Photo: LIFE SITE NEWS
The four officers all say that when they arrived at the accident at Spanish Fork River, about fifty miles West of Salt Lake City, they heard what sounded like a female voice coming from the car.
They all agree that the voice was saying, “help me, help me.”
The men went into action, leaping into the river and ultimately managing to flip the car on its side.
That was when they discovered the baby, Lily Groesbeck, and her 25-year-old mother, Lynn. Lynn, however, was already dead, apparently having died when the car first plunged into the river, or shortly thereafter.

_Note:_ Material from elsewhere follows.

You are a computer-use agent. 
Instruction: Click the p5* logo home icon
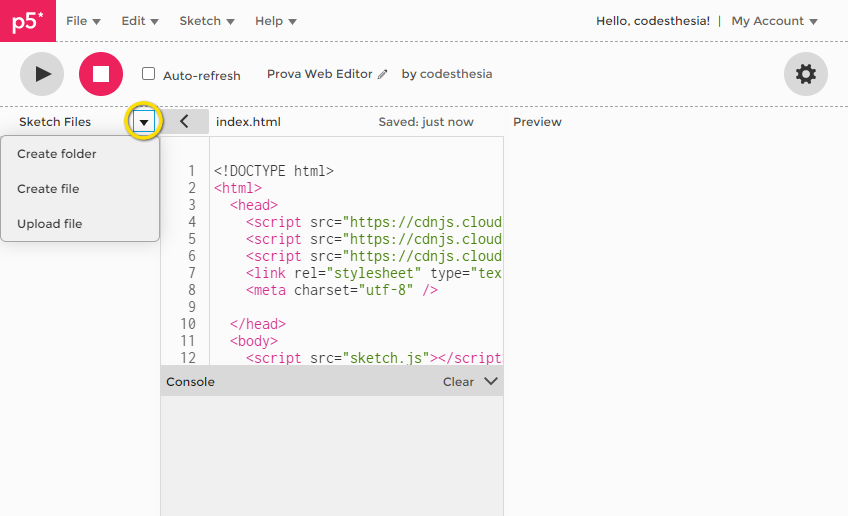(x=27, y=21)
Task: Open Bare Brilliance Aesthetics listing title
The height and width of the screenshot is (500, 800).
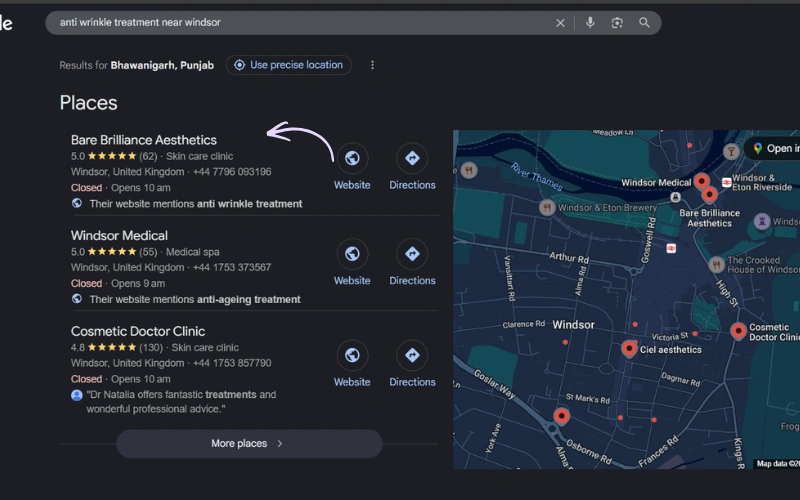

Amazingly, however, first responders discovered signs of life in the little girl, although she wasn't breathing. They began performing CPR and whisked her away in an ambulance.
The girl is now in stable condition, despite having spent so long in an upside down car exposed to the elements.
"Her improvement is astounding," said her family, according to CNN. "Right now she's watching 'Dora (the Explorer)' and singing '(The) Wheels on the Bus' with Grandpa. She is smiling and laughing for family members. We're blown away by Lily's progress and so grateful to her rescuers."
That now leaves the officers ruminating over the mystery of that voice, which they say did not sound like the voice of a child.
“For two nights I’ve laid awake trying to figure out exactly what it could be. All I know is it was there, we all heard it,” said another of the officers, Tyler Beddoes.
He added: "That’s the part that really sends me for a whirl. I’m not really religious, but that’s what you think of."
“We all got together and we all heard the same type of thing. We just can’t grasp what we were hearing.”
Beddoes said that at one point one of them even responded out loud, shouting that they were trying to reach the people trapped in the car. But with the girl's mother already dead, and the girl herself unconscious, who could have said those words?
No one knows, and it's a mystery that may never be solved.